_Required actions_.
- 1) Repeat the stretch of the Toronto merger passage from "Whether or not" through "m’egacity’ of Toronto.", switching "voter turnout" to "voter participation".
- 2) Does the Toronto merger passage support each statement below? Answer yes or no for each, quoting the words that decide it: (a) The 1997 merger created a municipal government serving over two million people. (b) Quebec held a vote on demerger in 2003. (c) Milbrath suggested that voter involvement might be lower in large cities.

_Source excerpt_.
────────────────────

On April 21, 1997, the Legislature of Ontario, after much heated debate, merged six city and borough governments with the government of the Municipality of Metropolitan Toronto, thereby creating a single municipal government to provide local services to over two million people (City of Toronto Act, 1997).1 The large size and entirely urban character of this new municipality, plus the rather vocal opposition to the idea of merger, 2 led to the new City of Toronto being dubbed ‘megacity’.
Since then, a number of other municipalities of varying sizes have been merged throughout Canada, including most of the municipalities in the Province of Quebec and several in the Halifax area of Nova Scotia. So heated was the debate over merger in Quebec that two years after the law came into effect and merger had been completed, the idea of merger was still an identifiable campaign issue in the provincial election of 2003 and a subsequent vote on demerger was held in 2004.
Whether or not the merger trend will continue to spread across Canada, or to other countries, or whether the move in the future will be to follow the example of several Quebec cities and demerge, it is clear that the debate is far from over. It is therefore important that the implications of merger/demerger are properly understood. One of the areas most in need of analysis is the representational question, as elected municipal councils are one of the institutions being merged.
With the last election held on November 10th 2003, Toronto has now had three elections for its megacity council 3, thereby allowing us to examine and draw some conclusions about incumbency and voter turnout in Canada’s largest city, the single-tiered Canadian m’egacity’ of Toronto.
There are two arguments that are relevant to the representational question. Verba and Nie (1972) have suggested that smaller municipal structures might be more effective because people are more likely to know one another and to know the candidate in small communities, thereby creating a direct link between political representation and the sense of community, something that will decline in large, complicated and impersonal cities. On the other side of the debate, Milbrath (1977) has suggested that voter involvement might be higher in large cities because of the excitement generated by larger election campaigns in a concentrated urban environment. Increased media, more resources and professional political communication strategies would combine to mobilize and connect voters to their elected representatives.

────────────────────

_Information supplied_.

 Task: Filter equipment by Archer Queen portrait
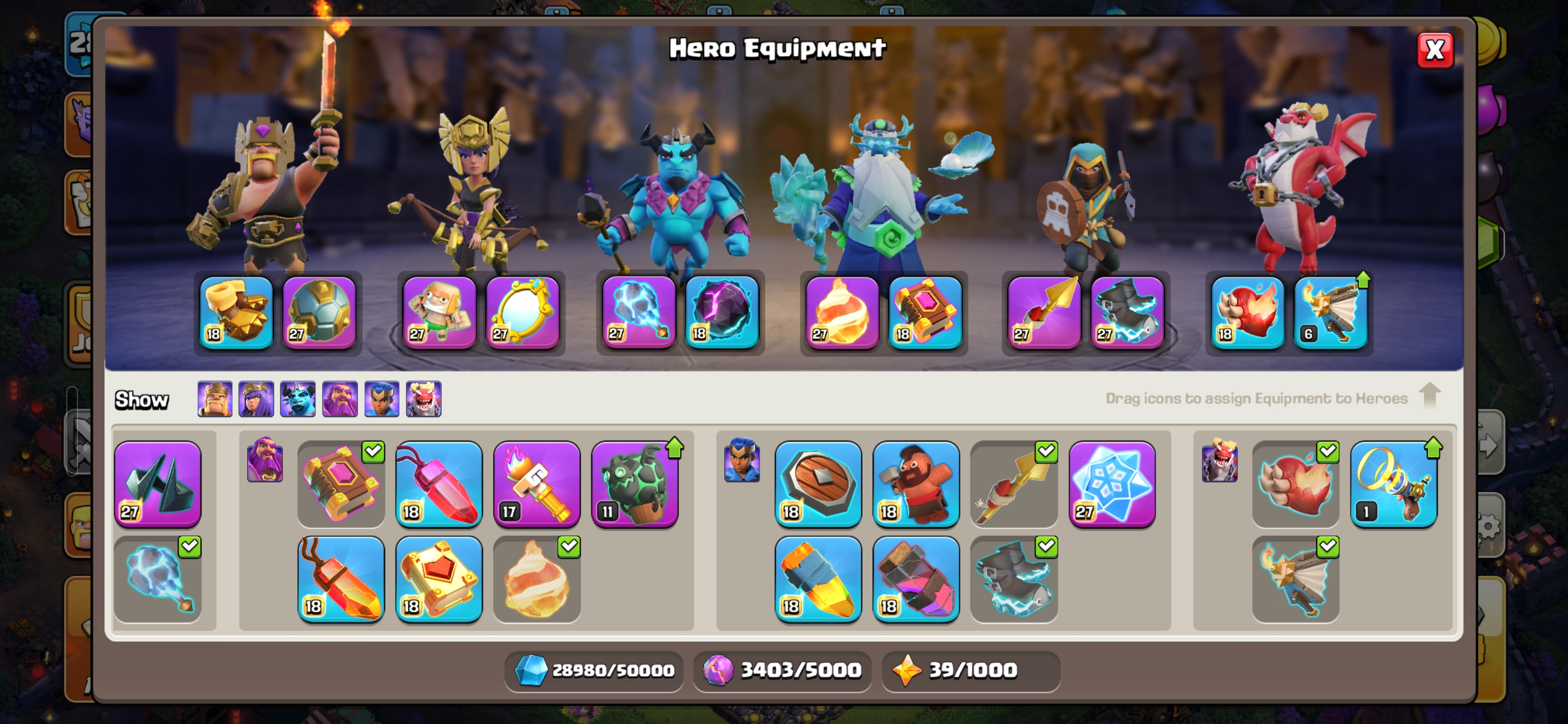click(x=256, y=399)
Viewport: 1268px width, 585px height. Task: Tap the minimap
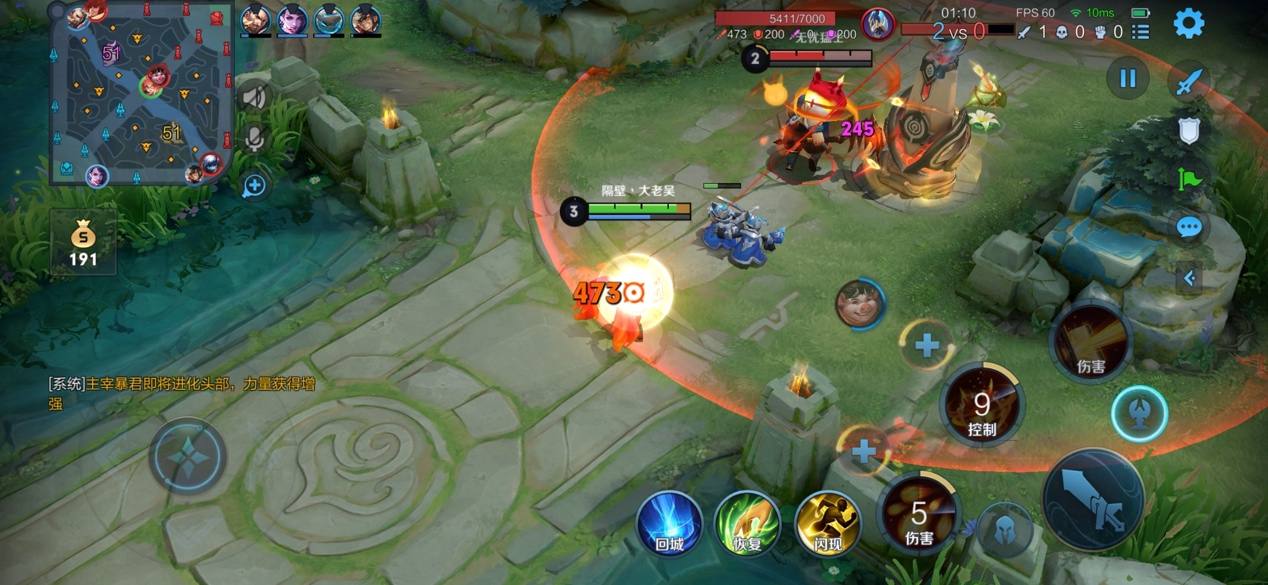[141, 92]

────────────────────

_Exercise responses_.
- 1)
Whether or not the merger trend will continue to spread across Canada, or to other countries, or whether the move in the future will be to follow the example of several Quebec cities and demerge, it is clear that the debate is far from over. It is therefore important that the implications of merger/demerger are properly understood. One of the areas most in need of analysis is the representational question, as elected municipal councils are one of the institutions being merged.
With the last election held on November 10th 2003, Toronto has now had three elections for its megacity council 3, thereby allowing us to examine and draw some conclusions about incumbency and voter participation in Canada’s largest city, the single-tiered Canadian m’egacity’ of Toronto.

- 2)
(a) Yes: "a single municipal government to provide local services to over two million people"
(b) No: "a subsequent vote on demerger was held in 2004"
(c) No: "Milbrath (1977) has suggested that voter involvement might be higher in large cities"